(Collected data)
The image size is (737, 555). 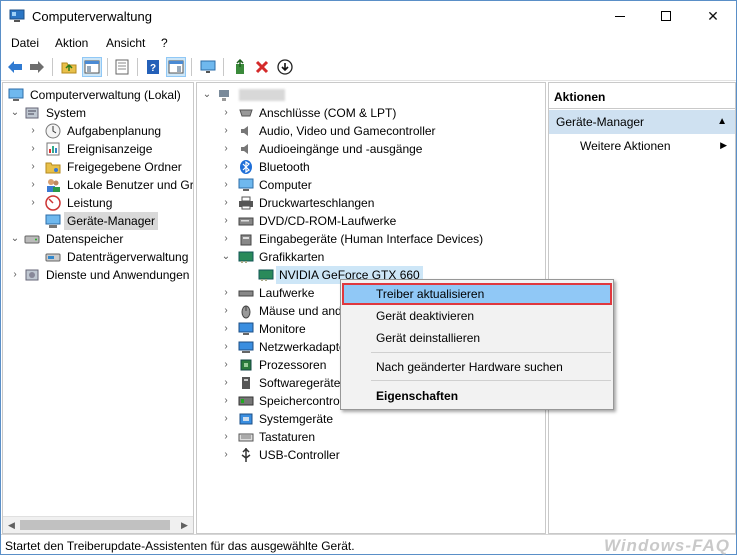 What do you see at coordinates (426, 316) in the screenshot?
I see `context-item-label: Gerät deaktivieren` at bounding box center [426, 316].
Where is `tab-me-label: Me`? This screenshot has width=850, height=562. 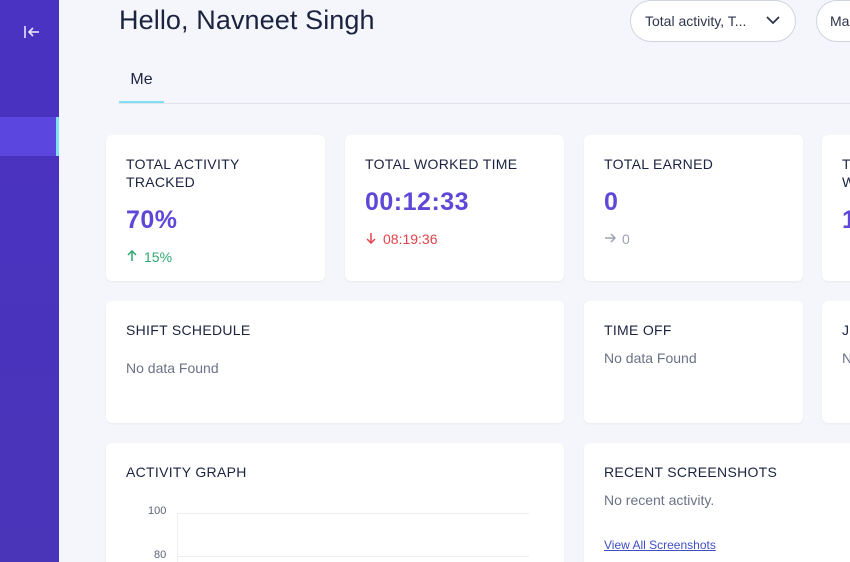
tab-me-label: Me is located at coordinates (142, 80).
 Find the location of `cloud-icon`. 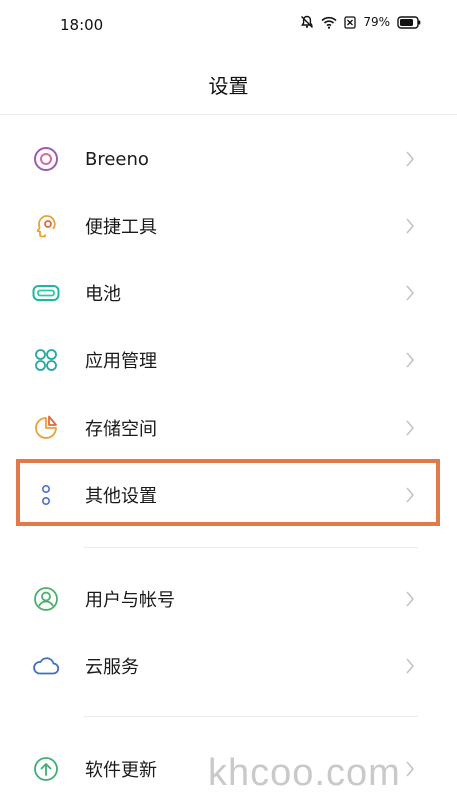

cloud-icon is located at coordinates (46, 666).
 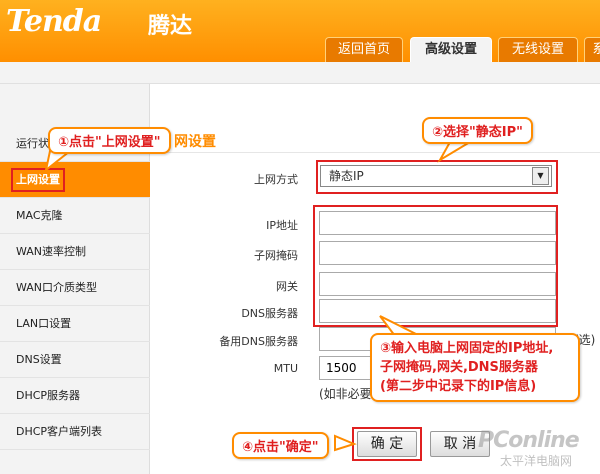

§ **TASK BRIEF**: Please copy out the lines word for word, starting at the line that contains "has width=850, height=562." and continuing through the last line. Leave the pictures out of your answer.

§ **ANSWER BOX**:
Where is `tab-me-label: Me`? This screenshot has width=850, height=562. 
tab-me-label: Me is located at coordinates (142, 80).
 Find the location of `cloud-icon`. 

cloud-icon is located at coordinates (46, 666).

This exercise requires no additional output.